Sunday, February 14, 2016

HUSBANDS & SONS at the Dorfman, National Theatre - In The Pits....

I had been toying with seeing this as it is directed by the always-interesting Marianne Elliott but never got round to it until O booked tickets for it as the first of his birthday week theatre trips.  It certainly had it's moments but it also showed the worrying way that "director theatre" is taking.


So it turns out that in a workshop of D.H. Lawrence's three most important plays: THE DAUGHTER-IN-LAW, THE WIDOWING OF MRS HOLROYD and THE COLLIER'S NIGHT IN - none of which he ever saw performed - Elliott and Ben Power (who has that dreaded job, a dramaturg) hit upon the *whizzer* idea that, as they were all of comparable length, why not stage them all at the same time and have all three plays performed on the same stage - Lawrence's Eastwood community alive at the same time.

The trouble is that Lawrence, while obviously skilled as a writer, had a limited dramatic palate; the three plays seem to have the same rhythm, the dramatic peaks all seem to happen at the same time - and the dramatic lows all happen at the same time too.


I am sure if Lawrence - who had yet to hit his full literary height when he wrote these plays - had wanted his plays to be performed as such he would have written an ensemble piece.  They are three miniatures that have been pasted onto a massive painting.  This "cut and shunt" approach to plays is growing more prevalent as directors make productions more about them then about the text they are presenting.

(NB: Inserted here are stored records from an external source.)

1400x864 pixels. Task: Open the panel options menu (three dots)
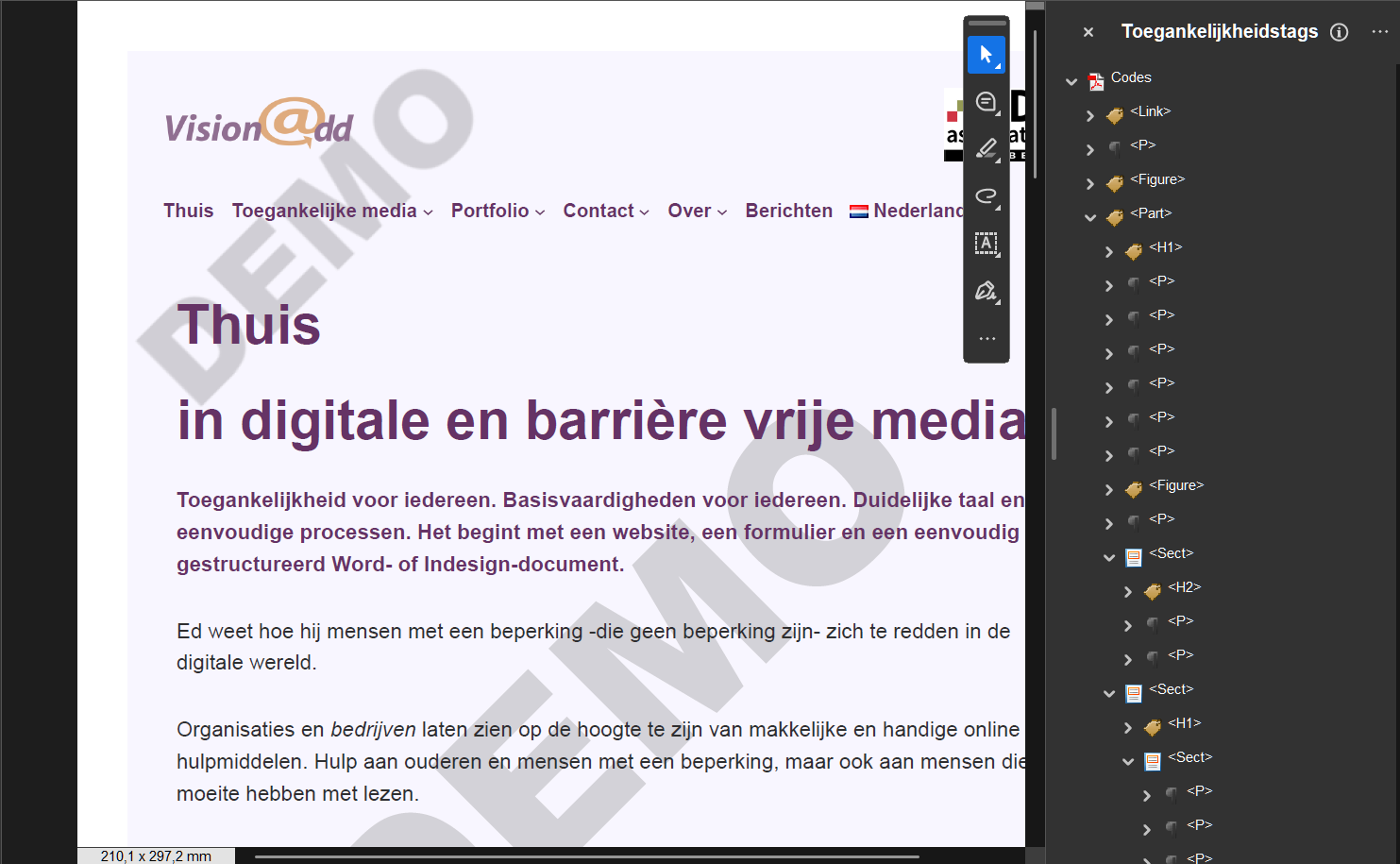click(x=1379, y=32)
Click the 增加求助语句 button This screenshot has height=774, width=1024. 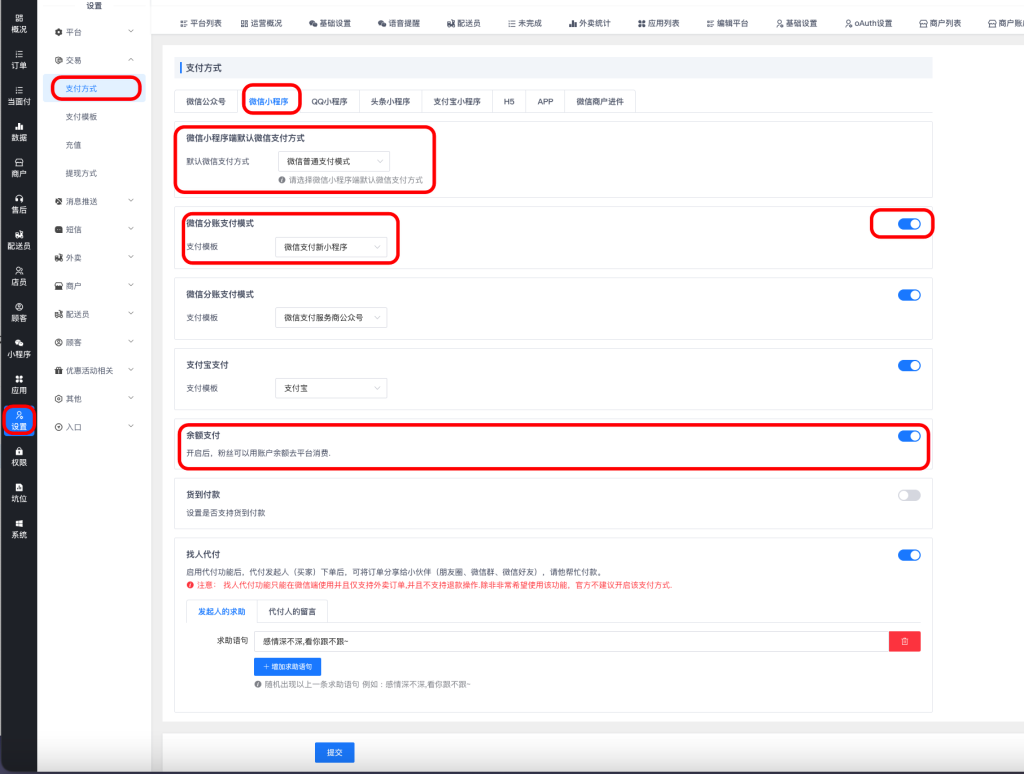(287, 666)
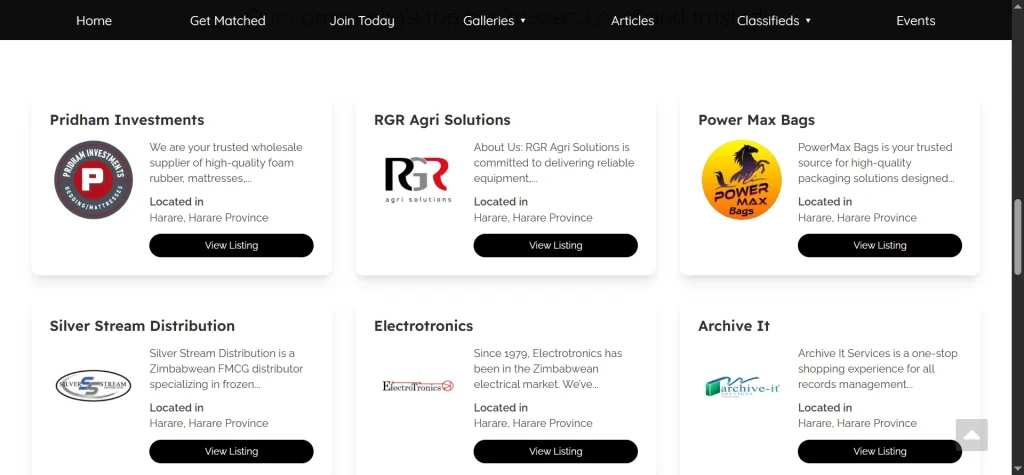
Task: Click the Silver Stream Distribution oval logo
Action: coord(93,385)
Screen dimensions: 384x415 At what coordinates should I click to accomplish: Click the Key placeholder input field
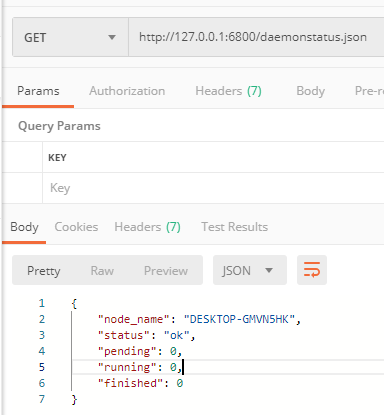(x=213, y=188)
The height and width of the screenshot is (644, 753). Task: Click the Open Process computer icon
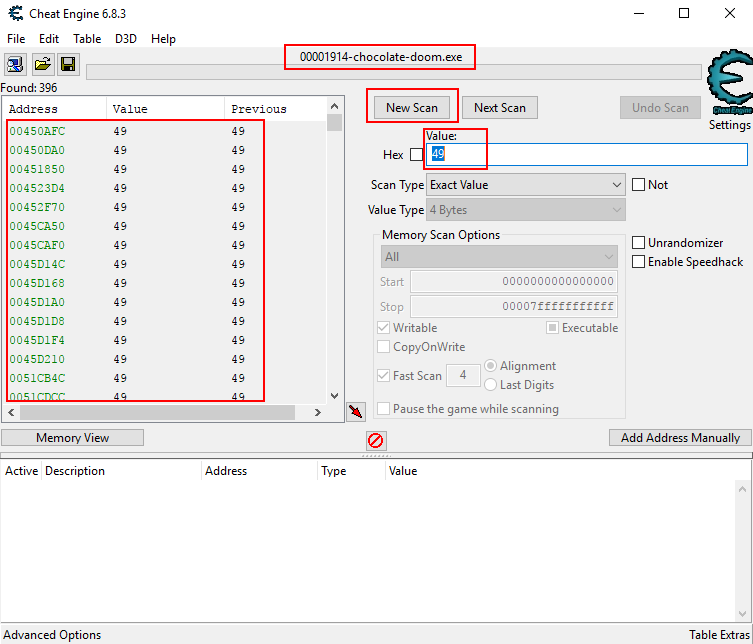tap(16, 64)
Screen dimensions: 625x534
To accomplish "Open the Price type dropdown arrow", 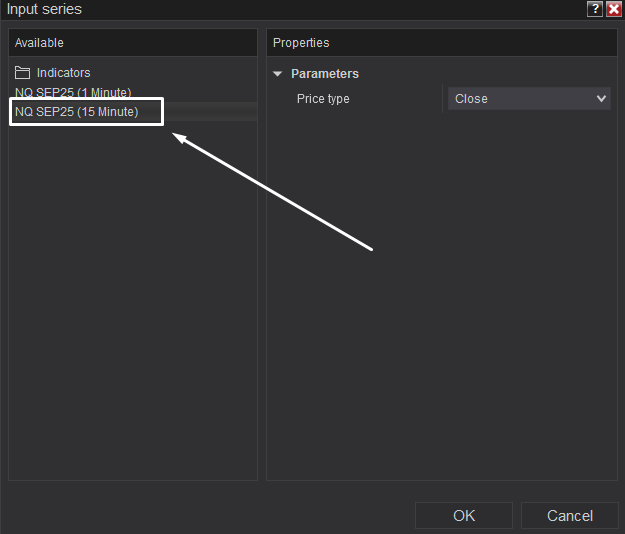I will point(601,98).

The idea of setting a play within it's period and within the writer's character delineations are becoming more grist to the star director's mill.  If I go to see UNCLE VANYA then I want the lead character to be called Vanya... and not John as is currently the case at the bloody Almeida.  And what with the National announcing in the past week that Tamsin Greig is going to be playing MalvoliA in a re-imagined TWELFTH NIGHT...


Bunny Christie has transformed the Dorfman into a Nottinghamshire version of OUR TOWN or DOGVILLE with the outlines of the three houses cheek-by-jowl and one couldn't fault the lighting design by Lucy Carter and video design of Tal Rosner.

The cast were mostly ok but no one really seized their role and gave it a damn fine shake.  Anne-Marie Duff is unlikely to ever give a bad performance and she was suitably downtrodden as Mrs Holroyd and I liked Katherine Pearce as Gertie, a fine big lump of a girl, always up for a laugh.  Otherwise, the performances were anonymous.


I wish I had liked it more but the concept kept getting in the way.  What next I wonder?  Hey, Noel Coward wrote plays about the same types of people - why not do PRIVATE LIVES, HAY FEVER and DESIGN FOR LIVING all at the same time and call it RICH PEOPLE?